## MATERIAL PROVIDED:
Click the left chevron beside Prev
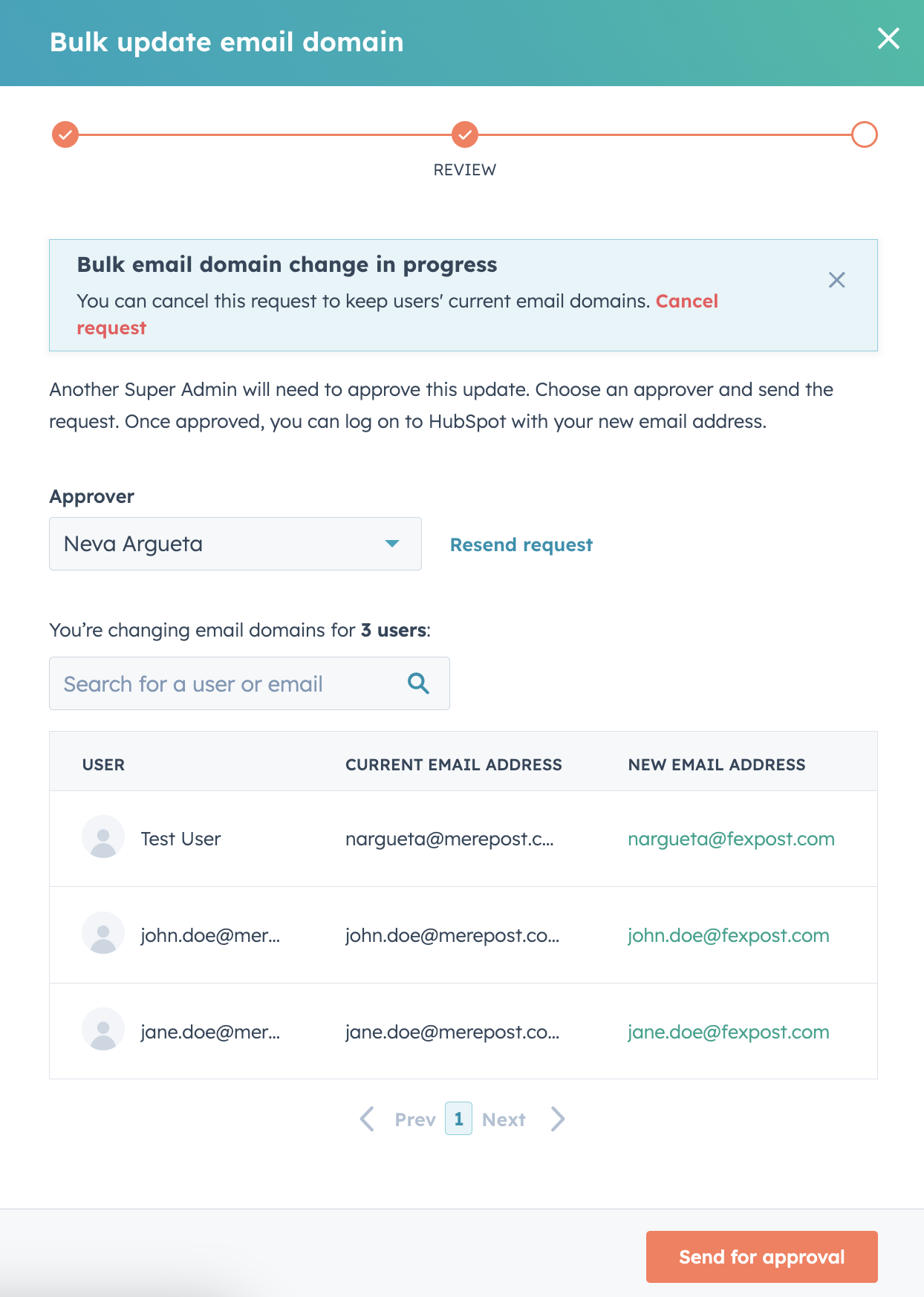[x=366, y=1119]
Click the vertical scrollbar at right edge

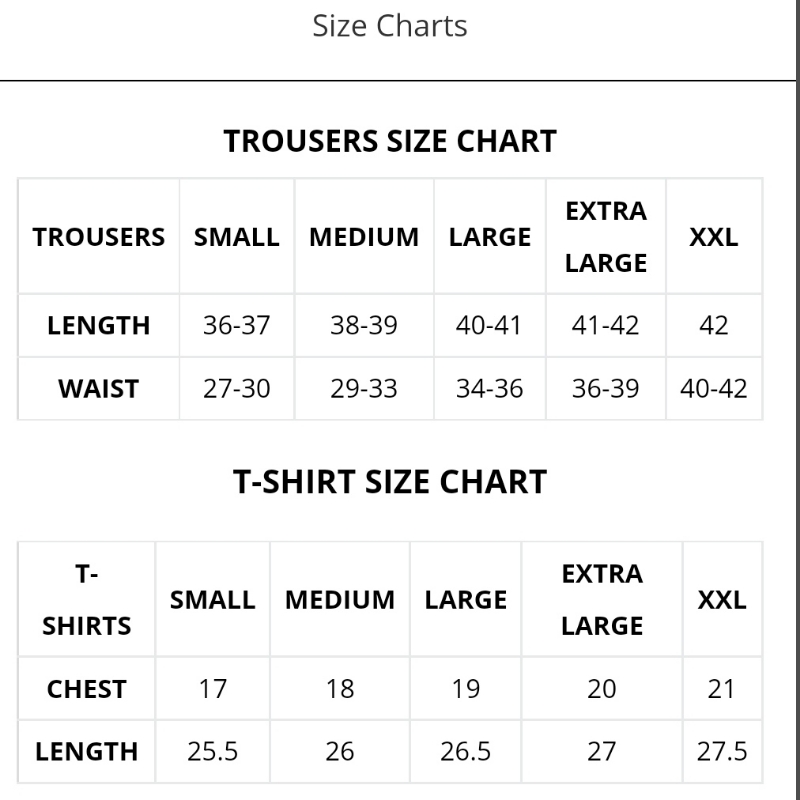[x=797, y=400]
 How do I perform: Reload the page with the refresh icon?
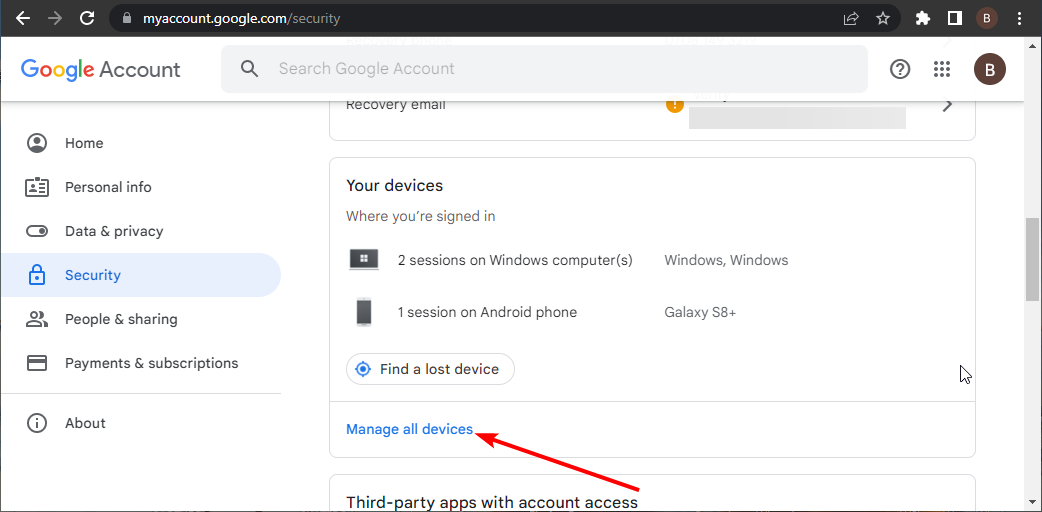tap(87, 18)
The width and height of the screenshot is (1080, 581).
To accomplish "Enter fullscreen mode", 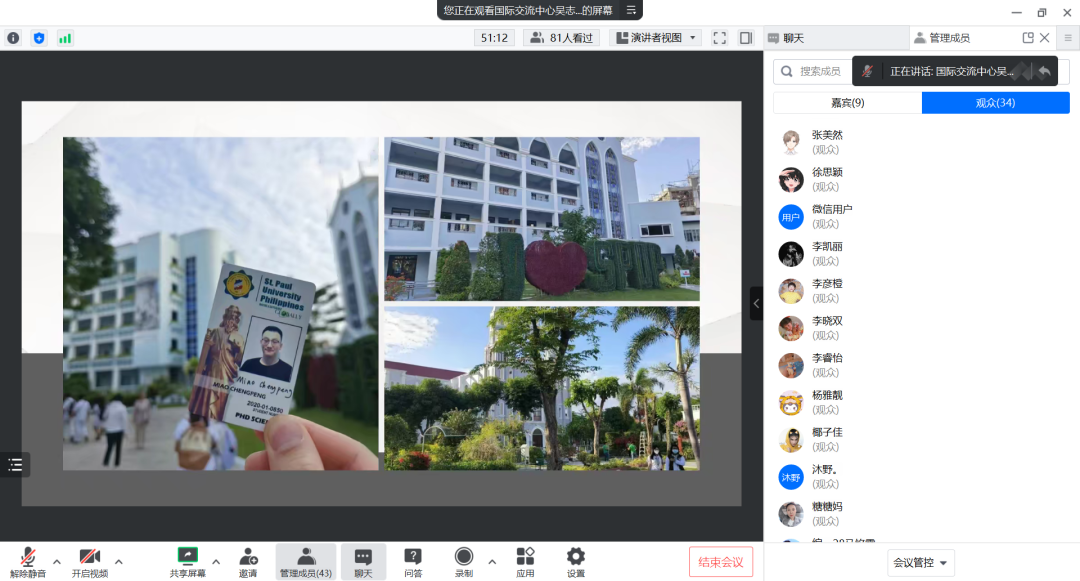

## TASK STATEMENT:
Send back every record exactly as it stands, except the pictures.

## ANSWER BOX:
Click the left chevron beside Prev
[x=366, y=1119]
Click the vertical scrollbar at right edge

[x=797, y=400]
 How do I perform: Reload the page with the refresh icon?
tap(87, 18)
The width and height of the screenshot is (1080, 581).
To accomplish "Enter fullscreen mode", 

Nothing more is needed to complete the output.